There is nothing that I have accomplished in my education or my career that wasn't accomplished by other blacks before me -- and long before affirmative action. Getting a degree from Harvard? The first black man graduated from Harvard in 1870. Becoming a black economist? There was a black professor of economics at the University of Chicago when I first arrived there as a graduate student [1960s]. Writing a newspaper column? George Schuyler wrote newspaper columns, magazine articles, and books before I was born.

The most dramatic rise of blacks out of poverty occurred before the civil rights movement of the 1960s. That's right -- before. But politicians, activists and the intelligentsia have spread so much propaganda that many Americans, black and white, are unaware of the facts.

There is a lot of political mileage to be gotten by convincing blacks that they owe everything to the government and could not make it in this world otherwise. Dependency plus paranoia equals votes. But blacks made it in this world before the government paid them any attention.

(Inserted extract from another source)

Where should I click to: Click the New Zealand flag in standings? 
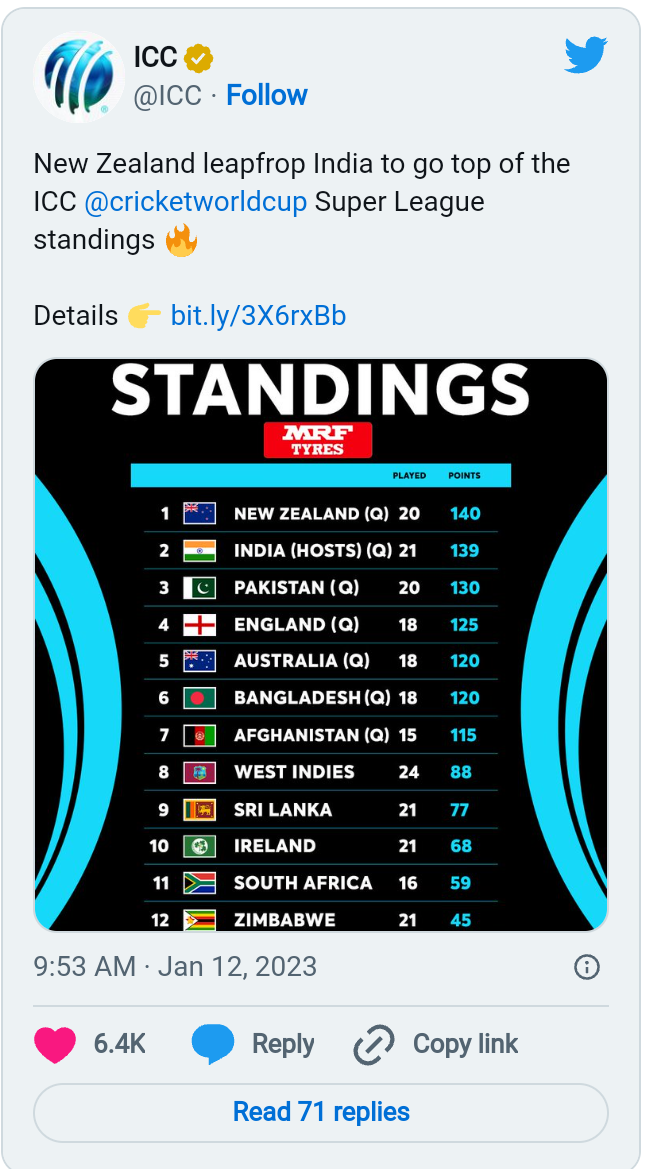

Nor has the economic rise of blacks been speeded up by civil rights legislation. More blacks rose into professional ranks in the five years preceding passage of the Civil Rights Act of 1964 than in the five years after its passage. What moved blacks up was a rapid increase in education. There was certainly discrimination but, in many fields that demanded higher levels of education, there were not that many blacks to discriminate against in the first place.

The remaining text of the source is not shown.